La rondada es uno de los elementos más funcionales de la gimnasia artística. A diferencia de la mayoría de los elementos del Código de Puntuación, cuyo valor reside en sí mismos, la rondada existe casi exclusivamente para hacer posible otro elemento. Su función es la de un transformador: toma la velocidad lineal de la carrera, la invierte de dirección y la convierte en impulso hacia atrás. Sin una rondada eficiente, los mortales atrás y los flic-flacs de alta dificultad no son posibles con la altura y la velocidad necesarias para el nivel competitivo actual.
La técnica de la rondada parece sencilla pero esconde detalles importantes. El primer apoyo de manos debe realizarse con el brazo ligeramente girado hacia dentro para facilitar la unión de las piernas en el aire; las caderas deben llegar al punto más alto antes de que el segundo apoyo toque el suelo; y el empuje de brazos en el momento de despegar del suelo debe ser enérgico y preciso para generar el mayor impulso posible. Una rondada con brazos débiles o con las piernas separadas pierde potencia y compromete todos los elementos que vienen a continuación.
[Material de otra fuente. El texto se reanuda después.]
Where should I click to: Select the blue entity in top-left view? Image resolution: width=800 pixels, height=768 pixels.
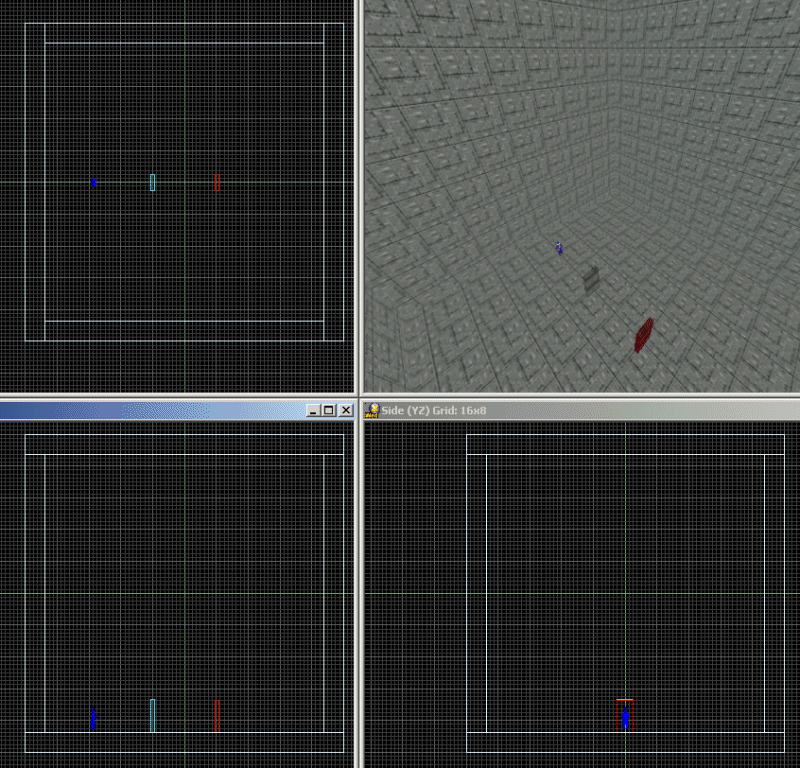pos(94,182)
En el contexto del potro, la rondada adquiere una importancia aún mayor como parte de la entrada Yurchenko. La calidad de la rondada determina la potencia disponible para el trampolín y, por tanto, la altura y la velocidad del salto completo. Es por eso que los gimnastas trabajan su rondada de potro de manera específica, diferenciada del trabajo de rondada para suelo: los ángulos de aproximación, la velocidad y la forma de llegar al trampolín son distintos y requieren un entrenamiento propio. Un especialista del potro puede pasar años perfeccionando los centímetros finales de su rondada de entrada para exprimir cada décima de nota D disponible.